Evaluation of a Simplified N-Acetylcysteine Dosing Regimen for the Treatment of Acetaminophen Toxicity (June).
Ann Pharmacother. 2011 May 17;
Authors: Johnson MT, McCammon CA, Mullins ME, Halcomb SE
BACKGROUND: Acetaminophen overdose is the most common pharmaceutical poisoning in the US. The labeled dosing regimen for Acetadote, the only intravenous N-acetylcysteine (IV-NAC) product approved by the Food and Drug Administration (FDA) for treatment of acetaminophen toxicity, is a complex 3-step process that produces frequent medication errors. We have been using an off- label, uncomplicated dosing regimen consisting of a standard preparation of IVNAC 30 g in 1 L of 5% dextrose in water, with a 150-mg/kg loading dose administered over 1 hour followed by an infusion of 14 mg/kg/h for 20 hours. OBJECTIVE: To evaluate the frequency of medication errors, resolution of hepatotoxicity, and tolerability of the protocol used in our institution for treatment of acetaminophen toxicity. METHODS: This single-center, retrospective chart review evaluated patients receiving IV-NAC for acetaminophen toxicity from August 2006 to August 2008. Charts were reviewed for prescribing practices, dosing errors, and clinical outcomes. RESULTS: Among 70 patients who met inclusion criteria, 35 medication errors occurred, including 22 administration errors and 13 protocol initiation errors. The frequency of administration errors was 13.5 errors per 100 administration interventions. Loading dose errors were most common with 11 rate-related and 8 dose-related errors. Interruptions longer than 60 minutes occurred in only 3 patients. No adverse outcomes were associated with medication errors.

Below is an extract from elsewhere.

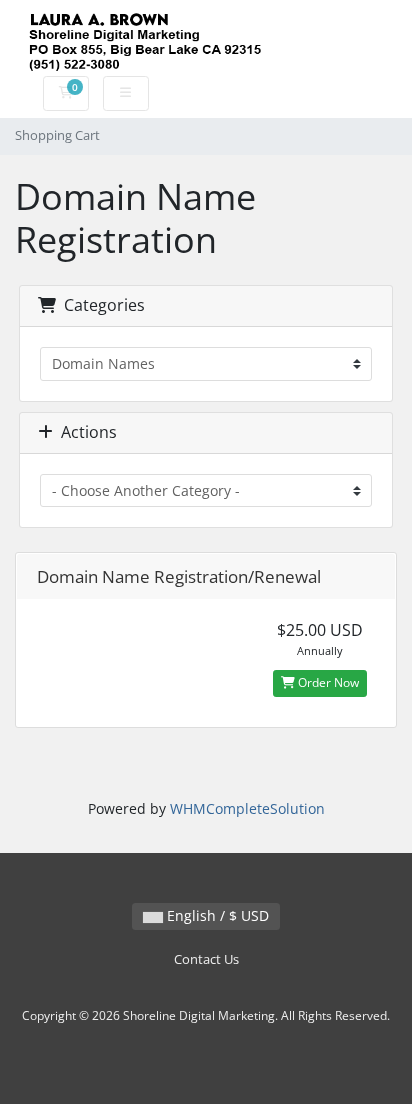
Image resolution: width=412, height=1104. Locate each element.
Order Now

The mean (SD) duration of therapy was 25.6 hours (n = 60 pts. [17.8], range 1-76.5), and mean length of stay was 2.99 days ([3.82], range 0.1-25.7). All patients with hepatotoxicity (aspartate aminotransferase >1000 units/L) due to acute acetaminophen toxicity had resolution of the toxicity and were successfully discharged. CONCLUSIONS: This single intravenous bag protocol is effective and well tolerated, and there is infrequent interruption of therapy. The overall rate of administration errors is similar to that in reports on the FDA regimen; thus, our protocol may be an acceptable alternative.